Brian Gough’s Notes
occasional GNU-related news
GNU Hackers Meeting in Paris (25 – 28 August 2011)
July 26th, 2011
It’s one month till the next GNU Hackers Meeting in Paris (Thursday 25 August – Sunday 28 August). There are about 45 GNU maintainers and contributors registered so far (details of how to register are on the meeting web page).
Speakers include Jim Meyering on “The perils of relying on output streams in C”, Stefano Zacchiroli (Debian Project Leader) on “Distributions, upstreams and downstreams” and Jim Blandy (Mozilla) on “Extensibility in Firefox” among others.
The meeting is hosted by IRILL, the Initiative de Recherche et Innovation sur le Logiciel Libre at the INRIA building near the Place d’Italie. Looks like a great location:
Some pre-release checks for GNU packages
April 4th, 2011
Here’s a list of pre-release checks I’ve found useful over the years. Most of them should apply to any package, but they’ve been used for a C library (“libfoo” in the examples below, with exported header files foo/*.h and source files src/*.c).

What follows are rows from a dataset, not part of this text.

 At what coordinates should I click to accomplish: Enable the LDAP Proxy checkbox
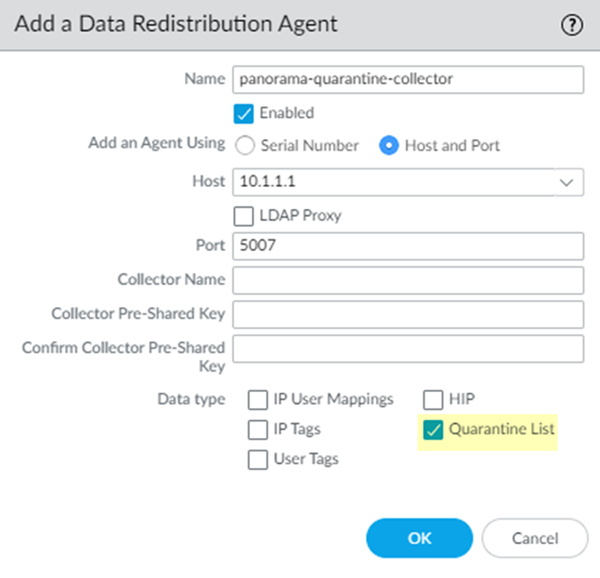coord(243,215)
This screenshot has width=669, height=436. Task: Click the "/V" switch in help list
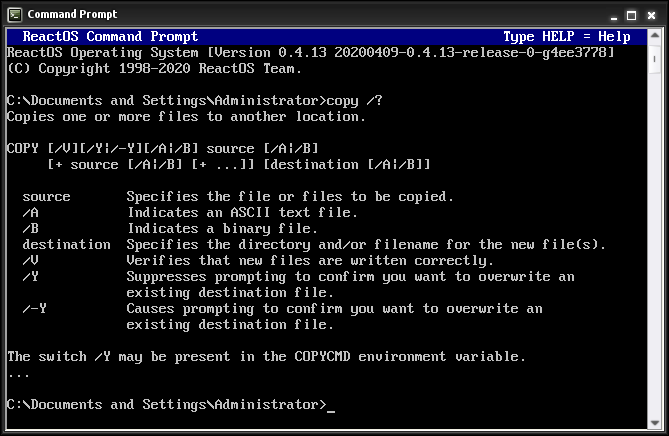point(31,260)
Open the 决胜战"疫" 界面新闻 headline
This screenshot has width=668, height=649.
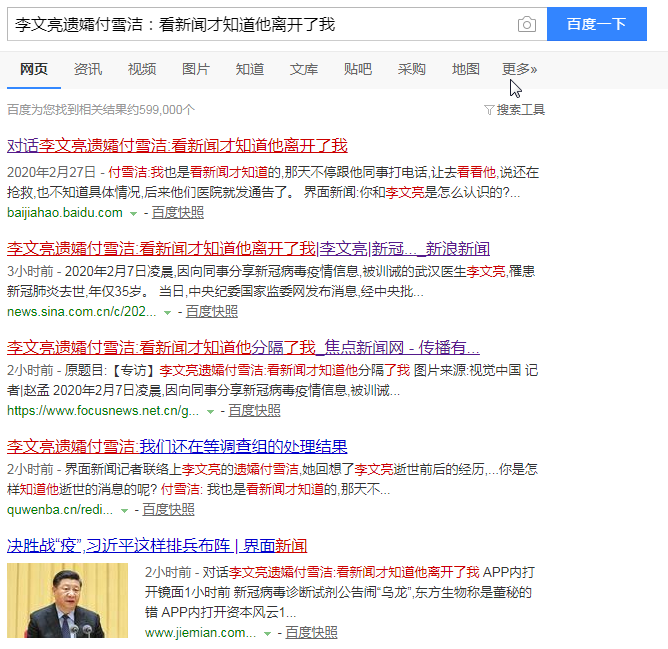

- Make sure all internal functions are static, and all exported functions & variables prefixed with foo_ or FOO_. Here’s a command for checking this:
nm -A -g -P *.a | perl -a -n -e 'print if $F[1] !~ /foo_/ && $F[2] ne "U"'
- Make sure config.h is used consistently – it should be present in source files, but not in any exported headers.

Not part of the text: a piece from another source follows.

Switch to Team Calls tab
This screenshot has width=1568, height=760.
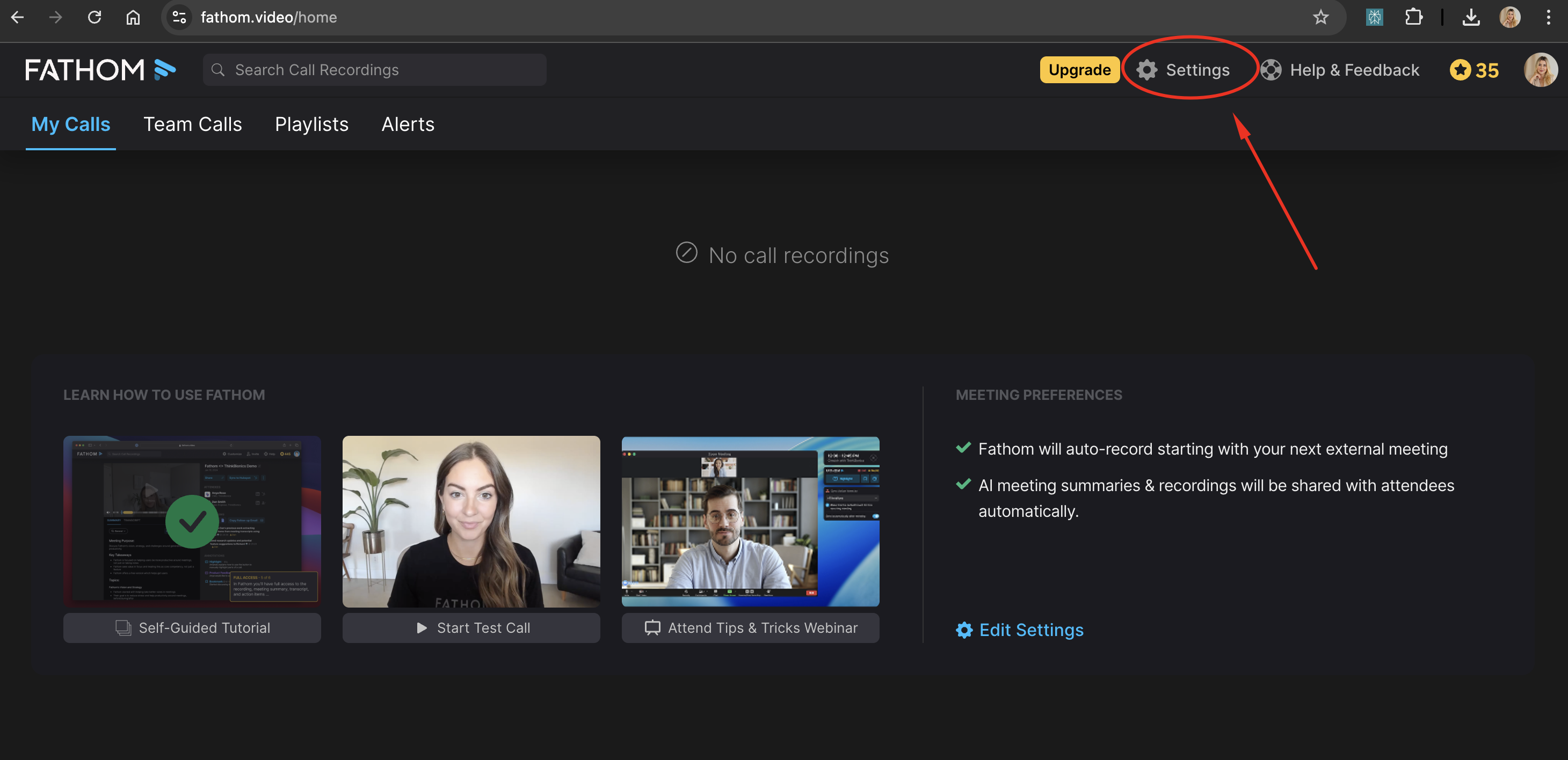[192, 124]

grep config.h foo/*.h --- shouldn't match anything grep -L config.h src/*.c --- gives files not using config.h
- Make a master header file of all exported headers and try compiling it to test for conflicts between different header files.
cat foo/*.h > tmp.c gcc tmp.c
- Check that the library passes “make check” with various options. Some good ones are:
-O3 -mfpmath=sse -msse2 -funsigned-char (to simulate Power/ARM) -std=c89 -ansi -pedantic (now that GCC uses c99 by default instead of c89)
- Test with valgrind. You can run all the tests under valgrind with the TESTS_ENVIRONMENT variable
$ TESTS_ENVIRONMENT="valgrind --tool=memcheck" make check
This only works if configure was run with –disable-shared, because otherwise the shared library libtool shell-scripts themselves are run under valgrind.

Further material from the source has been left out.